### Records drawn from a dataset

------------------------------------------------------------------------

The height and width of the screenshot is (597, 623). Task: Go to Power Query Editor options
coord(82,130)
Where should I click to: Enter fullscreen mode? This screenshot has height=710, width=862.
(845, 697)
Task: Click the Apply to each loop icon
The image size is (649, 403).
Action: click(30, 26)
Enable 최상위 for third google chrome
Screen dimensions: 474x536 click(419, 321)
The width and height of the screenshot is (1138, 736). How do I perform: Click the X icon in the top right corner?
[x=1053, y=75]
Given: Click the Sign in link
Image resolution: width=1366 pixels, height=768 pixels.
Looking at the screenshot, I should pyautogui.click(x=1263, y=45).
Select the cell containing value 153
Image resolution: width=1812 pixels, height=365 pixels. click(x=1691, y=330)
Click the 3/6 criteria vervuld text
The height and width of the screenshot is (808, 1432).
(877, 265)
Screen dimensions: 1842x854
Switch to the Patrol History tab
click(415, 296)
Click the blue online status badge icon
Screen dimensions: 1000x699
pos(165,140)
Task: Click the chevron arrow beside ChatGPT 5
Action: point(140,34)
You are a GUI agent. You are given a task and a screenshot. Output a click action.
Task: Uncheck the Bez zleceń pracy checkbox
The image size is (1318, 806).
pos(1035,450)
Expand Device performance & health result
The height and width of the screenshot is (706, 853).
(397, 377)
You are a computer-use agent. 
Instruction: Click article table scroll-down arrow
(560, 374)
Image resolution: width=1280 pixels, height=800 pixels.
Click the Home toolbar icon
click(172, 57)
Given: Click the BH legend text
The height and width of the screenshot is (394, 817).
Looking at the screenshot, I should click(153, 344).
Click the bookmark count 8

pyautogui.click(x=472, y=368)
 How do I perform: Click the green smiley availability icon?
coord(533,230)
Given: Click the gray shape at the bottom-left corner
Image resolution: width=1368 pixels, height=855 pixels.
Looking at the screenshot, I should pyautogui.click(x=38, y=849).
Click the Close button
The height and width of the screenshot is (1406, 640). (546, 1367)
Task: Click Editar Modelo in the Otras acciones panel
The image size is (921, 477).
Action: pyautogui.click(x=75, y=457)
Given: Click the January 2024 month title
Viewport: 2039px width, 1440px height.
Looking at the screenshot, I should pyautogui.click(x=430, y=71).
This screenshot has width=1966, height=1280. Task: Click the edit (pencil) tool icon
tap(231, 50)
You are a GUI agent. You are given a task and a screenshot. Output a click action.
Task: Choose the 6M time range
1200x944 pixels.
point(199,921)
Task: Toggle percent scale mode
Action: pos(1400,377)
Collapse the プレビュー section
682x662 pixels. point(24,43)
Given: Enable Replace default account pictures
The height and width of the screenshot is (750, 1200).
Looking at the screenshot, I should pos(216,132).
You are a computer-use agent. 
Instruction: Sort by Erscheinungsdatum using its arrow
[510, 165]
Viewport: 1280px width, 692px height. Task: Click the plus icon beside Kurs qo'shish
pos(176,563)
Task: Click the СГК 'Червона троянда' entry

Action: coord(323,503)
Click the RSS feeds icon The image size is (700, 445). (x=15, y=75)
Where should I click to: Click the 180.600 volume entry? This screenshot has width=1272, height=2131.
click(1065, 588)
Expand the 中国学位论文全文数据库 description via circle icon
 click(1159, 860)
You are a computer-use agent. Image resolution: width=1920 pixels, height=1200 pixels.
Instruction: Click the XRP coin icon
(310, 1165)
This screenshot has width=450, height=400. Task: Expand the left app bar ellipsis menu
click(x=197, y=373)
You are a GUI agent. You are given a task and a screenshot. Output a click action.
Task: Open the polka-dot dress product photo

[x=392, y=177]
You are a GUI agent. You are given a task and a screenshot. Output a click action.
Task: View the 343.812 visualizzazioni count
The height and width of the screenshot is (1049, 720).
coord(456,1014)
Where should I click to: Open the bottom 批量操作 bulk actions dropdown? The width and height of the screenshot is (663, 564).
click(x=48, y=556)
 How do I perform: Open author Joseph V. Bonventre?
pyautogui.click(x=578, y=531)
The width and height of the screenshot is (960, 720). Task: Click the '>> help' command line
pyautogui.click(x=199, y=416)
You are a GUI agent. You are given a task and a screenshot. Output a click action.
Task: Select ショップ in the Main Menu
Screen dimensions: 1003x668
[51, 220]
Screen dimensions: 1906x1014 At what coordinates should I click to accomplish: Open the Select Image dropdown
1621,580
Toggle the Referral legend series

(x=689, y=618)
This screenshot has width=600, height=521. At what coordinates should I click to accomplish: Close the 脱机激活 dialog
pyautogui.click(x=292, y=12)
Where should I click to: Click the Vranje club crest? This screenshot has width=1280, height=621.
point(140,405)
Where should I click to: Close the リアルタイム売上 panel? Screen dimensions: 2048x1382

------------------------------------------------------------------------

Output the entries verbatim.

The height and width of the screenshot is (597, 623). Task: Go to Power Query Editor options
coord(82,130)
Where should I click to: Enter fullscreen mode? This screenshot has height=710, width=862.
(845, 697)
Task: Click the Apply to each loop icon
The image size is (649, 403).
Action: click(30, 26)
Enable 최상위 for third google chrome
Screen dimensions: 474x536 click(419, 321)
The width and height of the screenshot is (1138, 736). How do I perform: Click the X icon in the top right corner?
[x=1053, y=75]
Given: Click the Sign in link
Image resolution: width=1366 pixels, height=768 pixels.
Looking at the screenshot, I should pyautogui.click(x=1263, y=45).
Select the cell containing value 153
Image resolution: width=1812 pixels, height=365 pixels. click(x=1691, y=330)
Click the 3/6 criteria vervuld text
The height and width of the screenshot is (808, 1432).
(877, 265)
Screen dimensions: 1842x854
Switch to the Patrol History tab
click(415, 296)
Click the blue online status badge icon
Screen dimensions: 1000x699
pos(165,140)
Task: Click the chevron arrow beside ChatGPT 5
Action: point(140,34)
You are a GUI agent. You are given a task and a screenshot. Output a click action.
Task: Uncheck the Bez zleceń pracy checkbox
The image size is (1318, 806).
pos(1035,450)
Expand Device performance & health result
The height and width of the screenshot is (706, 853).
(397, 377)
You are a computer-use agent. 
Instruction: Click article table scroll-down arrow
(560, 374)
Image resolution: width=1280 pixels, height=800 pixels.
Click the Home toolbar icon
click(172, 57)
Given: Click the BH legend text
The height and width of the screenshot is (394, 817).
Looking at the screenshot, I should click(153, 344).
Click the bookmark count 8

pyautogui.click(x=472, y=368)
 How do I perform: Click the green smiley availability icon?
coord(533,230)
Given: Click the gray shape at the bottom-left corner
Image resolution: width=1368 pixels, height=855 pixels.
Looking at the screenshot, I should pyautogui.click(x=38, y=849).
Click the Close button
The height and width of the screenshot is (1406, 640). (546, 1367)
Task: Click Editar Modelo in the Otras acciones panel
The image size is (921, 477).
Action: pyautogui.click(x=75, y=457)
Given: Click the January 2024 month title
Viewport: 2039px width, 1440px height.
Looking at the screenshot, I should pyautogui.click(x=430, y=71).
This screenshot has width=1966, height=1280. Task: Click the edit (pencil) tool icon
tap(231, 50)
You are a GUI agent. You are given a task and a screenshot. Output a click action.
Task: Choose the 6M time range
1200x944 pixels.
point(199,921)
Task: Toggle percent scale mode
Action: pos(1400,377)
Collapse the プレビュー section
682x662 pixels. point(24,43)
Given: Enable Replace default account pictures
The height and width of the screenshot is (750, 1200).
Looking at the screenshot, I should pos(216,132).
You are a computer-use agent. 
Instruction: Sort by Erscheinungsdatum using its arrow
[510, 165]
Viewport: 1280px width, 692px height. Task: Click the plus icon beside Kurs qo'shish
pos(176,563)
Task: Click the СГК 'Червона троянда' entry

Action: coord(323,503)
Click the RSS feeds icon The image size is (700, 445). (x=15, y=75)
Where should I click to: Click the 180.600 volume entry? This screenshot has width=1272, height=2131.
click(1065, 588)
Expand the 中国学位论文全文数据库 description via circle icon
 click(1159, 860)
You are a computer-use agent. Image resolution: width=1920 pixels, height=1200 pixels.
Instruction: Click the XRP coin icon
(310, 1165)
This screenshot has width=450, height=400. Task: Expand the left app bar ellipsis menu
click(x=197, y=373)
You are a GUI agent. You are given a task and a screenshot. Output a click action.
Task: Open the polka-dot dress product photo

[x=392, y=177]
You are a GUI agent. You are given a task and a screenshot. Output a click action.
Task: View the 343.812 visualizzazioni count
The height and width of the screenshot is (1049, 720).
coord(456,1014)
Where should I click to: Open the bottom 批量操作 bulk actions dropdown? The width and height of the screenshot is (663, 564).
click(x=48, y=556)
 How do I perform: Open author Joseph V. Bonventre?
pyautogui.click(x=578, y=531)
The width and height of the screenshot is (960, 720). Task: Click the '>> help' command line
pyautogui.click(x=199, y=416)
You are a GUI agent. You are given a task and a screenshot. Output a click action.
Task: Select ショップ in the Main Menu
Screen dimensions: 1003x668
[51, 220]
Screen dimensions: 1906x1014 At what coordinates should I click to accomplish: Open the Select Image dropdown
1621,580
Toggle the Referral legend series

(x=689, y=618)
This screenshot has width=600, height=521. At what coordinates should I click to accomplish: Close the 脱机激活 dialog
pyautogui.click(x=292, y=12)
Where should I click to: Click the Vranje club crest? This screenshot has width=1280, height=621.
point(140,405)
Where should I click to: Close the リアルタイム売上 panel? Screen dimensions: 2048x1382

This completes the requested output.